SIR, – We are in farming because we are passionate about our job.

Farmers work incredibly hard seven days a week and, in a lot of cases, more than eight hours a day. We are at the mercy of the weather and all sorts of unpredictable other factors.

Farmers need to be efficient in order to make a living and it is not in our best interests not to do the job well.

Farmers, myself included, spend a lot of hours every week keeping the paperwork right in addition to all the hours worked outside. Most do not have the luxury of office staff to do this for them.

A QMS inspection involves in excess of two hours of checking the paperwork and nit-picking. This is not the time we get paid for.

I passed my last QMS inspection without issue so this is not a case of sour grapes, but a request to insert some common sense into the process.

Any inspector taking a walk around the livestock should immediately be able to tell if the livestock are happy and healthy.

At the end of the day, that is what it is all about!

Efficient farmers work incredibly long hours. If there is a problem caused on, or by, the farm then that surely is the time to dig deeper into the farm records. My issue is with the inspection itself - the detail it goes into and the time it takes. Is it really necessary to go into such detail EVERY year on every farm?

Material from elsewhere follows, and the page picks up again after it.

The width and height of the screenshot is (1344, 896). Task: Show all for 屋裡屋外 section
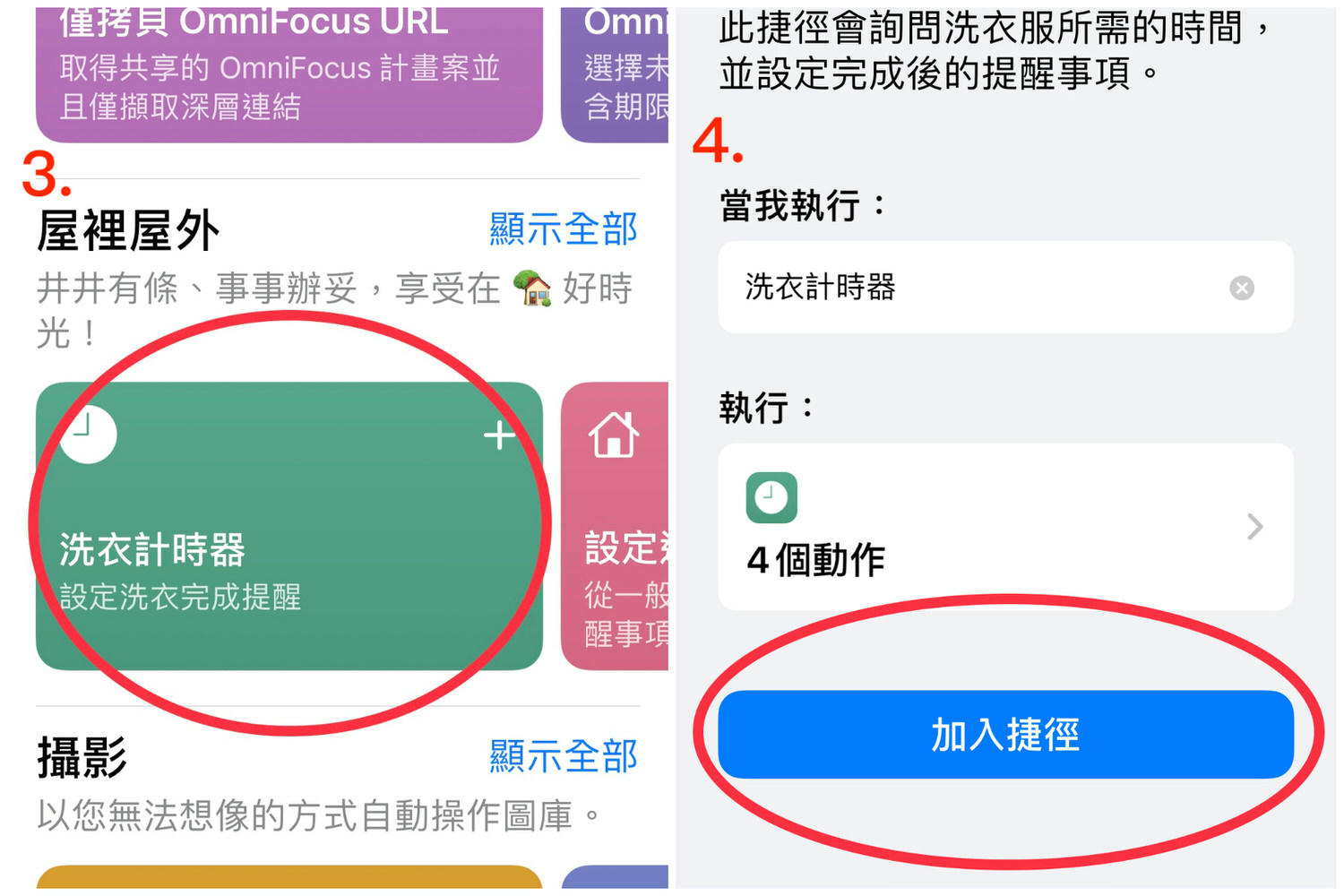point(563,229)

An annual intrusive check on all farms is causing excessive extra stress for the farmer being inspected and has got totally out of hand. It seems that the whole ethos of the QMS inspection is a genuine attempt to make the average hard-working, conscientious farmer feel totally incompetent.

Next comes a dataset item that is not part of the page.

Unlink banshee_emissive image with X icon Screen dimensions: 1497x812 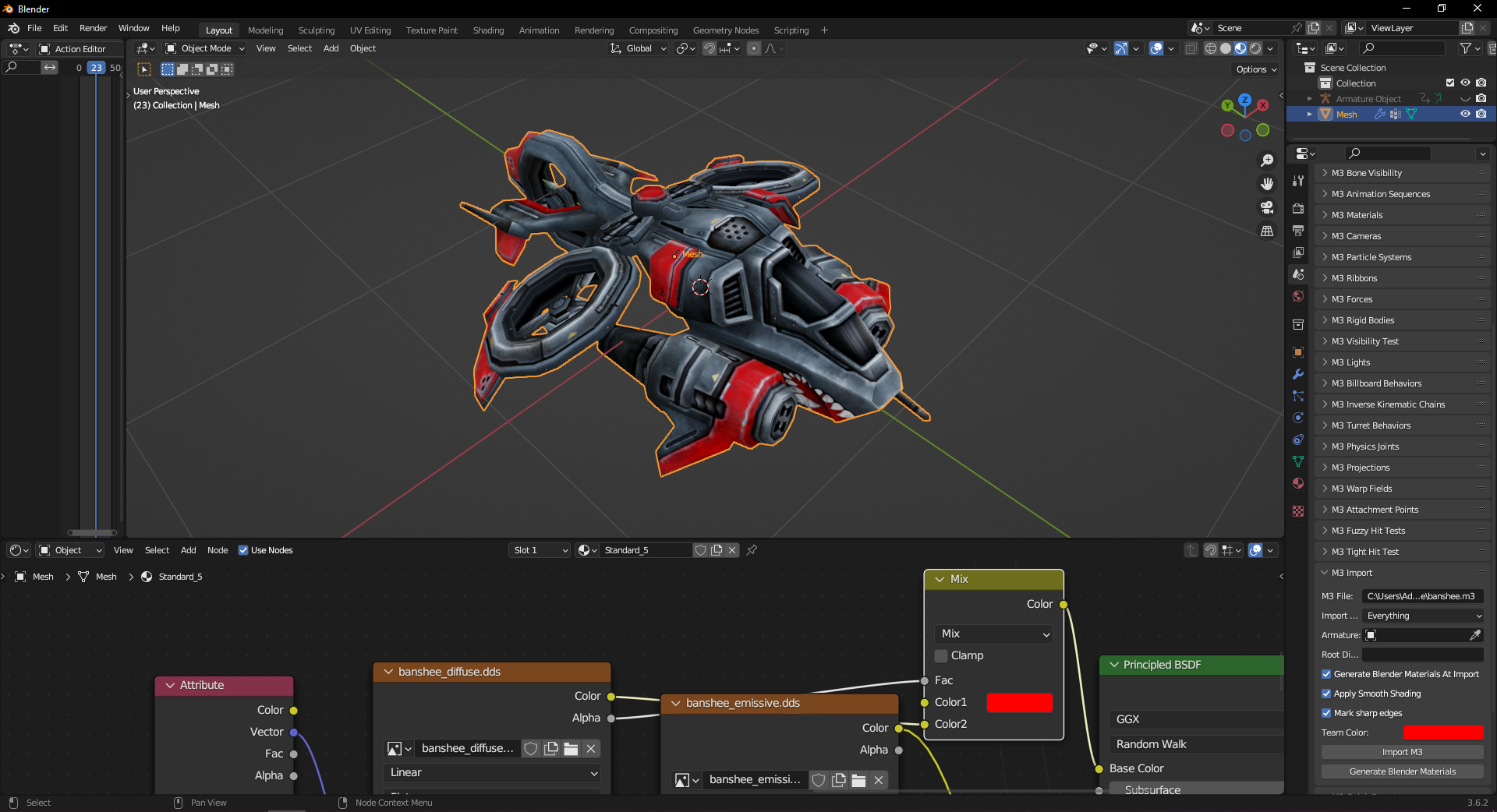[879, 780]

Many farmers are questioning the need to be part of QMS at all which is entirely due to the stress these very detailed inspections cause.

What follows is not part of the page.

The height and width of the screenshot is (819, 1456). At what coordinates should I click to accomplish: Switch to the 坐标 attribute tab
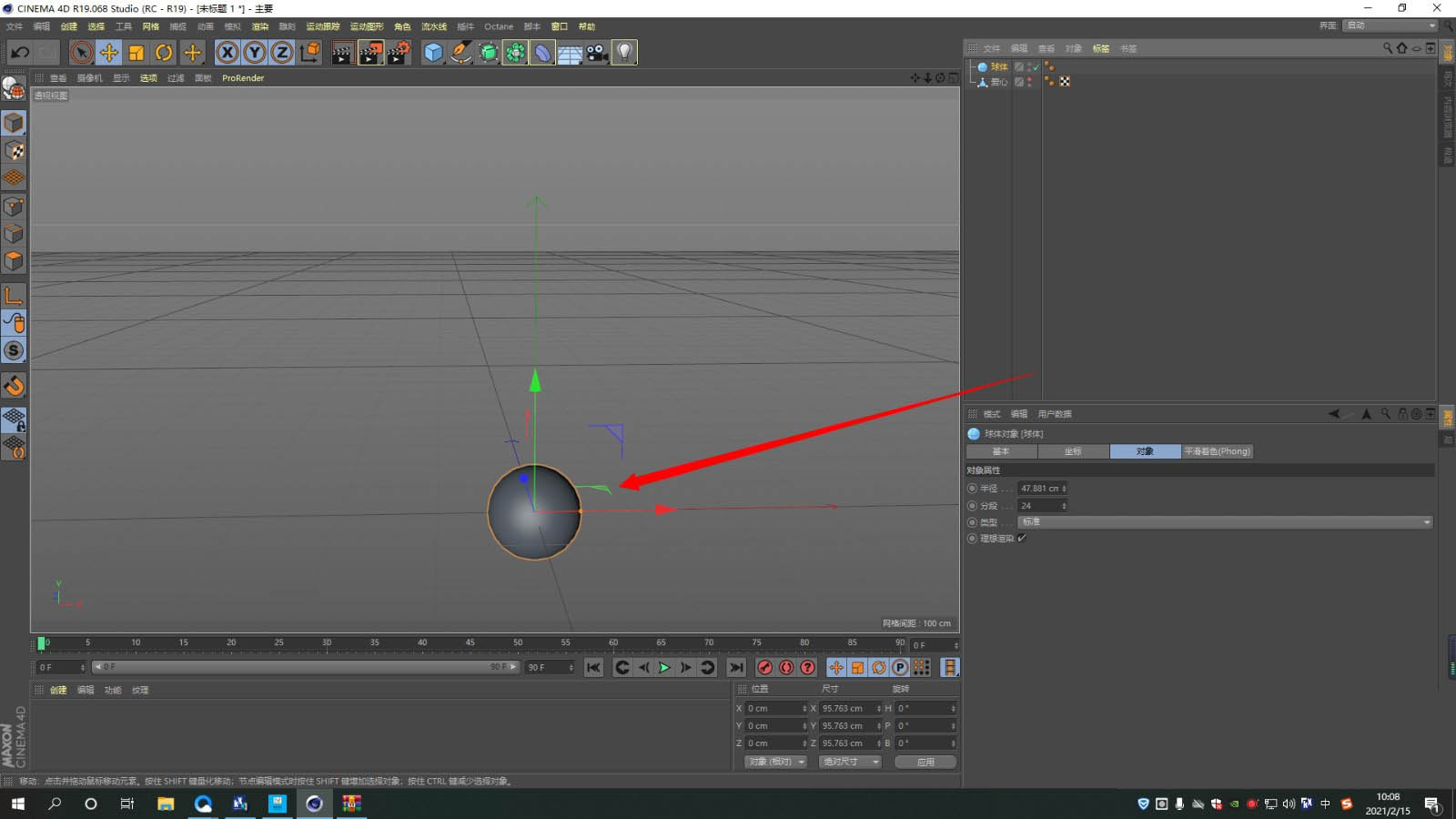click(x=1073, y=451)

A look around the stock, a quick check of movement records, the medicine book, and the vet Animal Health and Welfare plan could be all that is required at the annual inspection.

In my opinion, a pass at an inspection could qualify for a four-year basic inspection with a more detailed and thorough inspection, only if absolutely necessary, say every five years.

I wonder how many people involved in this scheme are getting extremely well paid from the levies and subscriptions collected just so they can think up more and more standards that need to be inspected. None probably have to work overtime, and without holidays, the way lots of farmers do. The funds would be better spent promoting the end product.

Producing high welfare Scotch Beef and Lamb is something we are proud to do.

Simply let us get on with the job we are good at - as there may not be farms signed up to QMS to inspect!